== Task data

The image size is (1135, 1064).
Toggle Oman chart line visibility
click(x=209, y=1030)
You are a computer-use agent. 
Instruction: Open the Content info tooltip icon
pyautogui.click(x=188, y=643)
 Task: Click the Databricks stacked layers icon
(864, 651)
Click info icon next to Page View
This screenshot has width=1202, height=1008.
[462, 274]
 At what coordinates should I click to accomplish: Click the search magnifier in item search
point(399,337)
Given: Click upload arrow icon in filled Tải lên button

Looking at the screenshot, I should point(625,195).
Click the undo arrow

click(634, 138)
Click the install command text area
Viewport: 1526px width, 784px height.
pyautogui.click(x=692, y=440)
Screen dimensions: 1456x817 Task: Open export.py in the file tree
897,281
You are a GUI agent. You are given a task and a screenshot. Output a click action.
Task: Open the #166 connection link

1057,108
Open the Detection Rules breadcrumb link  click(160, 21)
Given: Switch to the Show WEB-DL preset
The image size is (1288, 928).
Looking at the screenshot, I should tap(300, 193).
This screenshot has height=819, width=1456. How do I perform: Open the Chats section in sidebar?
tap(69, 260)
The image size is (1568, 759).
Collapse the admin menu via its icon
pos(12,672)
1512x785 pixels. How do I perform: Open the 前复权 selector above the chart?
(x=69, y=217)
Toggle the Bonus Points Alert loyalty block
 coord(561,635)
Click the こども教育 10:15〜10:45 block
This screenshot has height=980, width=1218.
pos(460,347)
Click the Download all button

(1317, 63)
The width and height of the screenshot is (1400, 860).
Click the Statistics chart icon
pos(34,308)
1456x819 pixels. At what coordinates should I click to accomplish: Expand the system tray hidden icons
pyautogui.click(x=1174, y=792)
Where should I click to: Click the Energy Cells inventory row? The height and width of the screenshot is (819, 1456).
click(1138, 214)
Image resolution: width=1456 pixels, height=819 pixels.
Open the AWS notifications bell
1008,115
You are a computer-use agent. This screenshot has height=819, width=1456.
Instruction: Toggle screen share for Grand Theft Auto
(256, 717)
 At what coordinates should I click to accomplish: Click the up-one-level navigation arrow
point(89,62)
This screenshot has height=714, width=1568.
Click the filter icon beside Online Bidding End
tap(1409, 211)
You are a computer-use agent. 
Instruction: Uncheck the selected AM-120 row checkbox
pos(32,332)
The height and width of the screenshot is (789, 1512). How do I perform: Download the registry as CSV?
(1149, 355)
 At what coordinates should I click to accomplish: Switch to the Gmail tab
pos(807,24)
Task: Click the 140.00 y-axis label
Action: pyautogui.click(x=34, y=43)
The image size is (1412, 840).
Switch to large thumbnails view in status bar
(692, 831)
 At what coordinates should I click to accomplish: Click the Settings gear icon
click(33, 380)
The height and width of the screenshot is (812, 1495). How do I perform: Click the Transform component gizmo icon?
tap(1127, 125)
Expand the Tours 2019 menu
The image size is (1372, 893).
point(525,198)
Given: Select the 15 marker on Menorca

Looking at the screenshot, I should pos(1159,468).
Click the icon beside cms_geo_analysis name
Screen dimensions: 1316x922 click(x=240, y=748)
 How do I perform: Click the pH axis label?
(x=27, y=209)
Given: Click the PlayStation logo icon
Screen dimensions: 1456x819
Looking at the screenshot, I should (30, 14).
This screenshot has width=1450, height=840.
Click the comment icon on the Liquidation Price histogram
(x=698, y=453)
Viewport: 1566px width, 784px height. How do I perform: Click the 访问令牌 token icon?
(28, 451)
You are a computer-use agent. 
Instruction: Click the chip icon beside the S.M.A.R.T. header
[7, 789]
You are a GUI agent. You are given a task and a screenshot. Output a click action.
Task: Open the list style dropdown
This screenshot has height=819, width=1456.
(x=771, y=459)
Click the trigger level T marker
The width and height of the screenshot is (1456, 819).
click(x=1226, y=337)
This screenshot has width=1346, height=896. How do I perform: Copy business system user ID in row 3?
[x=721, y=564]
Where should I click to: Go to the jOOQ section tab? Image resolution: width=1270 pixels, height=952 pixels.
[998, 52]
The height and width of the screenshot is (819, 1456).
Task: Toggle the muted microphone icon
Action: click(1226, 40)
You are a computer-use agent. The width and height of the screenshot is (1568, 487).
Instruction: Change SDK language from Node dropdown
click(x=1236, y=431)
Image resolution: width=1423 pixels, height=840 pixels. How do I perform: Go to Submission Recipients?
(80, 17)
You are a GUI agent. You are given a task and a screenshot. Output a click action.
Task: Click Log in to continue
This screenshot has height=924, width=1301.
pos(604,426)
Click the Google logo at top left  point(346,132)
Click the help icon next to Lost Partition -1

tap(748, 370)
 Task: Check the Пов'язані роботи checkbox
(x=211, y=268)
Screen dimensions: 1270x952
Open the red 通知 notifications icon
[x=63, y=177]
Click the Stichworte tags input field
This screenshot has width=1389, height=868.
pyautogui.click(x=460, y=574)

====

* **Your goal**: Working from the listing above, give it again word for word.

* **Solution**:
The image size is (1135, 1064).
Toggle Oman chart line visibility
click(x=209, y=1030)
You are a computer-use agent. 
Instruction: Open the Content info tooltip icon
pyautogui.click(x=188, y=643)
 Task: Click the Databricks stacked layers icon
(864, 651)
Click info icon next to Page View
This screenshot has width=1202, height=1008.
[462, 274]
 At what coordinates should I click to accomplish: Click the search magnifier in item search
point(399,337)
Given: Click upload arrow icon in filled Tải lên button

Looking at the screenshot, I should point(625,195).
Click the undo arrow

click(634, 138)
Click the install command text area
Viewport: 1526px width, 784px height.
pyautogui.click(x=692, y=440)
Screen dimensions: 1456x817 Task: Open export.py in the file tree
897,281
You are a GUI agent. You are given a task and a screenshot. Output a click action.
Task: Open the #166 connection link

1057,108
Open the Detection Rules breadcrumb link  click(160, 21)
Given: Switch to the Show WEB-DL preset
The image size is (1288, 928).
Looking at the screenshot, I should tap(300, 193).
This screenshot has height=819, width=1456. How do I perform: Open the Chats section in sidebar?
tap(69, 260)
The image size is (1568, 759).
Collapse the admin menu via its icon
pos(12,672)
1512x785 pixels. How do I perform: Open the 前复权 selector above the chart?
(x=69, y=217)
Toggle the Bonus Points Alert loyalty block
 coord(561,635)
Click the こども教育 10:15〜10:45 block
This screenshot has height=980, width=1218.
pos(460,347)
Click the Download all button

(1317, 63)
The width and height of the screenshot is (1400, 860).
Click the Statistics chart icon
pos(34,308)
1456x819 pixels. At what coordinates should I click to accomplish: Expand the system tray hidden icons
pyautogui.click(x=1174, y=792)
Where should I click to: Click the Energy Cells inventory row? The height and width of the screenshot is (819, 1456).
click(1138, 214)
Image resolution: width=1456 pixels, height=819 pixels.
Open the AWS notifications bell
1008,115
You are a computer-use agent. This screenshot has height=819, width=1456.
Instruction: Toggle screen share for Grand Theft Auto
(256, 717)
 At what coordinates should I click to accomplish: Click the up-one-level navigation arrow
point(89,62)
This screenshot has height=714, width=1568.
Click the filter icon beside Online Bidding End
tap(1409, 211)
You are a computer-use agent. 
Instruction: Uncheck the selected AM-120 row checkbox
pos(32,332)
The height and width of the screenshot is (789, 1512). How do I perform: Download the registry as CSV?
(1149, 355)
 At what coordinates should I click to accomplish: Switch to the Gmail tab
pos(807,24)
Task: Click the 140.00 y-axis label
Action: pyautogui.click(x=34, y=43)
The image size is (1412, 840).
Switch to large thumbnails view in status bar
(692, 831)
 At what coordinates should I click to accomplish: Click the Settings gear icon
click(33, 380)
The height and width of the screenshot is (812, 1495). How do I perform: Click the Transform component gizmo icon?
tap(1127, 125)
Expand the Tours 2019 menu
The image size is (1372, 893).
point(525,198)
Given: Select the 15 marker on Menorca

Looking at the screenshot, I should pos(1159,468).
Click the icon beside cms_geo_analysis name
Screen dimensions: 1316x922 click(x=240, y=748)
 How do I perform: Click the pH axis label?
(x=27, y=209)
Given: Click the PlayStation logo icon
Screen dimensions: 1456x819
Looking at the screenshot, I should (30, 14).
This screenshot has width=1450, height=840.
Click the comment icon on the Liquidation Price histogram
(x=698, y=453)
Viewport: 1566px width, 784px height. How do I perform: Click the 访问令牌 token icon?
(28, 451)
You are a computer-use agent. 
Instruction: Click the chip icon beside the S.M.A.R.T. header
[7, 789]
You are a GUI agent. You are given a task and a screenshot. Output a click action.
Task: Open the list style dropdown
This screenshot has height=819, width=1456.
(x=771, y=459)
Click the trigger level T marker
The width and height of the screenshot is (1456, 819).
click(x=1226, y=337)
This screenshot has width=1346, height=896. How do I perform: Copy business system user ID in row 3?
[x=721, y=564]
Where should I click to: Go to the jOOQ section tab? Image resolution: width=1270 pixels, height=952 pixels.
[998, 52]
The height and width of the screenshot is (819, 1456).
Task: Toggle the muted microphone icon
Action: click(1226, 40)
You are a computer-use agent. The width and height of the screenshot is (1568, 487).
Instruction: Change SDK language from Node dropdown
click(x=1236, y=431)
Image resolution: width=1423 pixels, height=840 pixels. How do I perform: Go to Submission Recipients?
(80, 17)
You are a GUI agent. You are given a task and a screenshot. Output a click action.
Task: Click Log in to continue
This screenshot has height=924, width=1301.
pos(604,426)
Click the Google logo at top left  point(346,132)
Click the help icon next to Lost Partition -1

tap(748, 370)
 Task: Check the Пов'язані роботи checkbox
(x=211, y=268)
Screen dimensions: 1270x952
Open the red 通知 notifications icon
[x=63, y=177]
Click the Stichworte tags input field
This screenshot has width=1389, height=868.
pyautogui.click(x=460, y=574)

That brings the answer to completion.